**RECORD SET:**
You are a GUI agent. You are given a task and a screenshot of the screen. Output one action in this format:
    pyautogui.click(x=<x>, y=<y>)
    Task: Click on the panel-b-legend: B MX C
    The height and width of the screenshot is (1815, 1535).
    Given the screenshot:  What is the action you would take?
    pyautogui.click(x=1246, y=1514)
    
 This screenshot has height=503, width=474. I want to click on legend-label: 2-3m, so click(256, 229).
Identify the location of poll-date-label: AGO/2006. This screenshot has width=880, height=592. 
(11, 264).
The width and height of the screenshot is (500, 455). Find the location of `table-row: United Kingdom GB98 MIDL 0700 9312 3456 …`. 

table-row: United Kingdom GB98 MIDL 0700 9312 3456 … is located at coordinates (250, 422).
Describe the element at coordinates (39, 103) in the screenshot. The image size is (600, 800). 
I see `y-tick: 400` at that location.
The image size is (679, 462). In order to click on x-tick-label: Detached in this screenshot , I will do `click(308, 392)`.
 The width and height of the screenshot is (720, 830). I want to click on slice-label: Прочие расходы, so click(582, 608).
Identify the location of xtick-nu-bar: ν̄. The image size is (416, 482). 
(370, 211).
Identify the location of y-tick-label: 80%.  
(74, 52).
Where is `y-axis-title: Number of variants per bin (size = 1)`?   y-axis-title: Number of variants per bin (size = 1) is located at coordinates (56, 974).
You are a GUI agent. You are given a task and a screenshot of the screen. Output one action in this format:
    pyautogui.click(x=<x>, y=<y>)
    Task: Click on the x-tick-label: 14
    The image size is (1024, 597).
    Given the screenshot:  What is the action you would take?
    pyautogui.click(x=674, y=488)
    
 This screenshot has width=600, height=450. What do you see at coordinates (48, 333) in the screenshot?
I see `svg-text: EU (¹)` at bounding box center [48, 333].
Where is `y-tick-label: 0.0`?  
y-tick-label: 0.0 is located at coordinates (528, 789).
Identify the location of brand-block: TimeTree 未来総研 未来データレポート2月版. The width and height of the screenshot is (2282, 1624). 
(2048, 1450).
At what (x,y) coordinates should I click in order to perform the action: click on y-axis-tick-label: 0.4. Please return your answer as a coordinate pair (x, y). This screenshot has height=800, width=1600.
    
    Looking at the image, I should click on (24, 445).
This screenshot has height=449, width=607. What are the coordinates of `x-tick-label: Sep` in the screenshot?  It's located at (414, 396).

**PROBLEM REQUIREMENTS:** Rewrite all the entries above, switching "Identify the location of" to "Give the position of" and leaving everything else unchanged.

**RESULT OF THIS TASK:**
You are a GUI agent. You are given a task and a screenshot of the screen. Output one action in this format:
    pyautogui.click(x=<x>, y=<y>)
    Task: Click on the panel-b-legend: B MX C
    The height and width of the screenshot is (1815, 1535).
    Given the screenshot:  What is the action you would take?
    pyautogui.click(x=1246, y=1514)
    
 This screenshot has height=503, width=474. I want to click on legend-label: 2-3m, so click(256, 229).
Give the position of poll-date-label: AGO/2006. This screenshot has width=880, height=592. 
(11, 264).
The width and height of the screenshot is (500, 455). Find the location of `table-row: United Kingdom GB98 MIDL 0700 9312 3456 …`. 

table-row: United Kingdom GB98 MIDL 0700 9312 3456 … is located at coordinates (250, 422).
Describe the element at coordinates (39, 103) in the screenshot. The image size is (600, 800). 
I see `y-tick: 400` at that location.
The image size is (679, 462). In order to click on x-tick-label: Detached in this screenshot , I will do `click(308, 392)`.
 The width and height of the screenshot is (720, 830). I want to click on slice-label: Прочие расходы, so click(582, 608).
Give the position of xtick-nu-bar: ν̄. The image size is (416, 482). 
(370, 211).
Give the position of y-tick-label: 80%.  
(74, 52).
Where is `y-axis-title: Number of variants per bin (size = 1)`?   y-axis-title: Number of variants per bin (size = 1) is located at coordinates (56, 974).
You are a GUI agent. You are given a task and a screenshot of the screen. Output one action in this format:
    pyautogui.click(x=<x>, y=<y>)
    Task: Click on the x-tick-label: 14
    The image size is (1024, 597).
    Given the screenshot:  What is the action you would take?
    pyautogui.click(x=674, y=488)
    
 This screenshot has width=600, height=450. What do you see at coordinates (48, 333) in the screenshot?
I see `svg-text: EU (¹)` at bounding box center [48, 333].
Where is `y-tick-label: 0.0`?  
y-tick-label: 0.0 is located at coordinates (528, 789).
Give the position of brand-block: TimeTree 未来総研 未来データレポート2月版. The width and height of the screenshot is (2282, 1624). 
(2048, 1450).
At what (x,y) coordinates should I click in order to perform the action: click on y-axis-tick-label: 0.4. Please return your answer as a coordinate pair (x, y). This screenshot has height=800, width=1600.
    
    Looking at the image, I should click on (24, 445).
This screenshot has height=449, width=607. What are the coordinates of `x-tick-label: Sep` in the screenshot?  It's located at (414, 396).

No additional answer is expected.